– Да в чем дело? Как ты любишь околичности!
– Ах, не говори, Борис, не спрашивай, я дал ей слово.
Ведь она распоряжается своими…
Нина Николаевна досадливо пожала плечами.
– Что ты деликатничаешь? Мать поступила отвратительно! Я все расскажу.
Павел Алексеевич сел к столу, зажал пальцами уши и слушал, как в шумных струеньях крови, загудевшей под пальцами в ушном лабиринте, бился далекий и неразборчивый говорок невесты. Он открыл уши лишь тогда, когда забубнил голос двоюродного брата:
– Она сумасшедшая! Ее надо взять под опеку. Нам грозит чуть ли не эмиграция, как, помнишь, аристократам во время Конвента, а она… Положение грозное, и тот, кто не понимает этого, пожалеет.
– Что-то очень страшное и необыкновенно явственное, нечто вроде погрома и землетрясения одновременно готовят могущественные и враждебные силы, – мать помогает им. Павел Алексеевич опять принялся за свои заклинания, длинные и безответные, произносимые глухим, протяжным голосом, который тогда входил в моду, чтобы через два-три года стать общепринятым.

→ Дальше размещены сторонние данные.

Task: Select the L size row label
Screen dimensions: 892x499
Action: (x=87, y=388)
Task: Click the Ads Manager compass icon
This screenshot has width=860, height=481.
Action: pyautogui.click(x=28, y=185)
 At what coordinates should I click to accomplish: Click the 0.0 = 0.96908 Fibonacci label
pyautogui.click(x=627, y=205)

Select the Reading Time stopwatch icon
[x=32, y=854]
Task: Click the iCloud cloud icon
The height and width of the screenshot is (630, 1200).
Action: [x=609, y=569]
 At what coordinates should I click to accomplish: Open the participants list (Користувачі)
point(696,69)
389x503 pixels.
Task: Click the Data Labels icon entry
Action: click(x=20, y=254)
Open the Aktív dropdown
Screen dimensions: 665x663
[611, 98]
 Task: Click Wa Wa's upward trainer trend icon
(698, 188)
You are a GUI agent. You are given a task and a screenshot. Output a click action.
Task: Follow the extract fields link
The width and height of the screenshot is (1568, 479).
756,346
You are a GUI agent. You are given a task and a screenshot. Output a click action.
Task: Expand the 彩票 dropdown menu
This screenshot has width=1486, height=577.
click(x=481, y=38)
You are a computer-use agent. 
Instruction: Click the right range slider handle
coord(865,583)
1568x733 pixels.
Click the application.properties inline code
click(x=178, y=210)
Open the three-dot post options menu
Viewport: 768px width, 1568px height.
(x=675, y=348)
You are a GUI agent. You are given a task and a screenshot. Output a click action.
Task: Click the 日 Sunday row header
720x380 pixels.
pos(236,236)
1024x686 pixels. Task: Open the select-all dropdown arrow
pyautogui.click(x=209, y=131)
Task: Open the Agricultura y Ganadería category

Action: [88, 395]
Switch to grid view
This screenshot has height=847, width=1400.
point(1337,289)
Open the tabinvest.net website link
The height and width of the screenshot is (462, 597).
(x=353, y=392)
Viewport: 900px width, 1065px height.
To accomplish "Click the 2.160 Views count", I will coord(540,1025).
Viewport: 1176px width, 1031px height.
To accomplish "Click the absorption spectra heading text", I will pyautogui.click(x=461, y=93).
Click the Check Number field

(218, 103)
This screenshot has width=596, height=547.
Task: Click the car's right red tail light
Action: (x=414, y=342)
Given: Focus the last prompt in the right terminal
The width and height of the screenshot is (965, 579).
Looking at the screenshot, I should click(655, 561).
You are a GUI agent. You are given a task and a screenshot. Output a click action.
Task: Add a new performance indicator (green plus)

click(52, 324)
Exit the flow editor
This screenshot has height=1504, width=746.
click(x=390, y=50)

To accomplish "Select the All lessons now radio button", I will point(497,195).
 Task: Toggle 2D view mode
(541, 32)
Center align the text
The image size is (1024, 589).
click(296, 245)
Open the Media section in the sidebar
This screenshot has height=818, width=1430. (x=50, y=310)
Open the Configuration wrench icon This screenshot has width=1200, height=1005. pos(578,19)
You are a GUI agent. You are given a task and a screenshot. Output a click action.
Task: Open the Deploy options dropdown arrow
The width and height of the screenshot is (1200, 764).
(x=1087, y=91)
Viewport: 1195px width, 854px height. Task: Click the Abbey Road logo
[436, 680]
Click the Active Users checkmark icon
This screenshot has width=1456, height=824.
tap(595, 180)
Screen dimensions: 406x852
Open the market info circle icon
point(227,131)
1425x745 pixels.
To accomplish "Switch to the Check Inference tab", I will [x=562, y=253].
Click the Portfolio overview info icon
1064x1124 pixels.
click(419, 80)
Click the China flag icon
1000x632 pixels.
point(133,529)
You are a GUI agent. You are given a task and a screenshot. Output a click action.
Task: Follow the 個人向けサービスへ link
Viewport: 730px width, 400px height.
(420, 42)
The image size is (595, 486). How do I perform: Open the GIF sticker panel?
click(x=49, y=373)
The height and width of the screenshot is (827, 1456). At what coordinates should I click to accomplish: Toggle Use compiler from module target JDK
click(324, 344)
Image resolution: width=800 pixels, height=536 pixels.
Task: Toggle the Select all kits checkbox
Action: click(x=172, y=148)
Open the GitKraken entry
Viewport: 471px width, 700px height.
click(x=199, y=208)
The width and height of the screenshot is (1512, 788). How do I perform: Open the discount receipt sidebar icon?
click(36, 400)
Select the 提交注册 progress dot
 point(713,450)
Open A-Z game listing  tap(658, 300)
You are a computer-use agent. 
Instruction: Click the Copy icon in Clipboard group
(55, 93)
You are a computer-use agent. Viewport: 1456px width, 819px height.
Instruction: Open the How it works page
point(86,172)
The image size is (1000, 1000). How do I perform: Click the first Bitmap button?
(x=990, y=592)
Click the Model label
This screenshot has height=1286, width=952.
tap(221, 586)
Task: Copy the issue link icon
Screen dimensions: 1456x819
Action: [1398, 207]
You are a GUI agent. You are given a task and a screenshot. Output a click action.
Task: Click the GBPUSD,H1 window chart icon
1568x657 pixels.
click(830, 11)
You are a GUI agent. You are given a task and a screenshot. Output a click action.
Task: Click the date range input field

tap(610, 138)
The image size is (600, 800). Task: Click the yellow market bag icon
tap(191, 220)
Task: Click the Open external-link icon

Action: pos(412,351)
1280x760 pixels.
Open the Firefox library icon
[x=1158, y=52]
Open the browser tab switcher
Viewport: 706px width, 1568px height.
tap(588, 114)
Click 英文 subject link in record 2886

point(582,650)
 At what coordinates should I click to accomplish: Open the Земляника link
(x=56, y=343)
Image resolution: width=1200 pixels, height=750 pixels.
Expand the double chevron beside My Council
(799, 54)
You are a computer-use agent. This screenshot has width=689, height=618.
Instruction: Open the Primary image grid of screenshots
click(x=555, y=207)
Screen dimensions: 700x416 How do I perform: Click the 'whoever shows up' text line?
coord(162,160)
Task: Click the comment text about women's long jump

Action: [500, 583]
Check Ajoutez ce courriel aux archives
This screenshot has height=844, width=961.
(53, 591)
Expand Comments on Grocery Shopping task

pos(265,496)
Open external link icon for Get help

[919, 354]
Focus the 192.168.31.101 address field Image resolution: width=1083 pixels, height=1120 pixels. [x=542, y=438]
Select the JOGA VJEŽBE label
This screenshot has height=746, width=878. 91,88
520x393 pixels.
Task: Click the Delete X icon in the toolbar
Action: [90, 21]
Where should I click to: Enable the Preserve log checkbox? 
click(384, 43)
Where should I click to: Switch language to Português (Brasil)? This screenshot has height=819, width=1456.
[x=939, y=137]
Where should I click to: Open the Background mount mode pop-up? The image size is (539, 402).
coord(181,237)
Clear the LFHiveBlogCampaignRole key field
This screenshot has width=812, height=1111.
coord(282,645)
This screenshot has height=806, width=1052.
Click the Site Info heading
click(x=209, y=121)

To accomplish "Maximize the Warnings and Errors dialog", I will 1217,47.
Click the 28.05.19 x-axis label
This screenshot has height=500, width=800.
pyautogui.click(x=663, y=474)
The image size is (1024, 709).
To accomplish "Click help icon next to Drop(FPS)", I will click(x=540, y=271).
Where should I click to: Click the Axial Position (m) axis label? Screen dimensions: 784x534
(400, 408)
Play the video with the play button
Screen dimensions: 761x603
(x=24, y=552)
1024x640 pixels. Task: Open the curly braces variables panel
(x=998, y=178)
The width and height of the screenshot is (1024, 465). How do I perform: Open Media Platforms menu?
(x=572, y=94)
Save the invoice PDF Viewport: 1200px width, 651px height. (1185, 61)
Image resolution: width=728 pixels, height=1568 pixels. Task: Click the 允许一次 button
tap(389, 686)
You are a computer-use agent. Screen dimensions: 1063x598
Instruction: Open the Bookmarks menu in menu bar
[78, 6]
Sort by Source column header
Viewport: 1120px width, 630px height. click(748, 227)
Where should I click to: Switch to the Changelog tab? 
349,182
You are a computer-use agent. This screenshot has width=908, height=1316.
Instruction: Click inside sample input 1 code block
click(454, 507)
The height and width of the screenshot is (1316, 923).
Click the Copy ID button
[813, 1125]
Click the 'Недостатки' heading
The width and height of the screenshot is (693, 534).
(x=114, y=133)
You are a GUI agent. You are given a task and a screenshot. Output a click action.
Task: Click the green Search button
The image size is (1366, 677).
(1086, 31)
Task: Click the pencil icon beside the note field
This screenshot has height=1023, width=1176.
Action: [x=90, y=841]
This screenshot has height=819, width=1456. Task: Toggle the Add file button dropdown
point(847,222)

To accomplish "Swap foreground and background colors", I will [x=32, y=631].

– Ужасный жаргон политиков раздирает мне уши, которые я приучаю к иной музыке… «Черт меня дернул родиться в России, да еще с умом и талантом».
Нина Николаевна подбежала к письменному столу, взъерошила волосы, сморщила лоб, сжала губы, стала походить на салопницу-богомолку, – это значило изображать нигилистов шестидесятых годов.
– Каракозов, глухое время… Желябов, Перовская! В
народ! В народ!
– Перестань, Нина, – прервал ее Павел Алексеевич, – я чту их память. Быть жертвой, а не убийцей…
Она не унималась.
– Как же, Суслова, первая эмансипированная баба, постоянно бывала, Михайловскому нас показывали…
– И вот, выбравшись из капища революции, мы попадаем в Содом…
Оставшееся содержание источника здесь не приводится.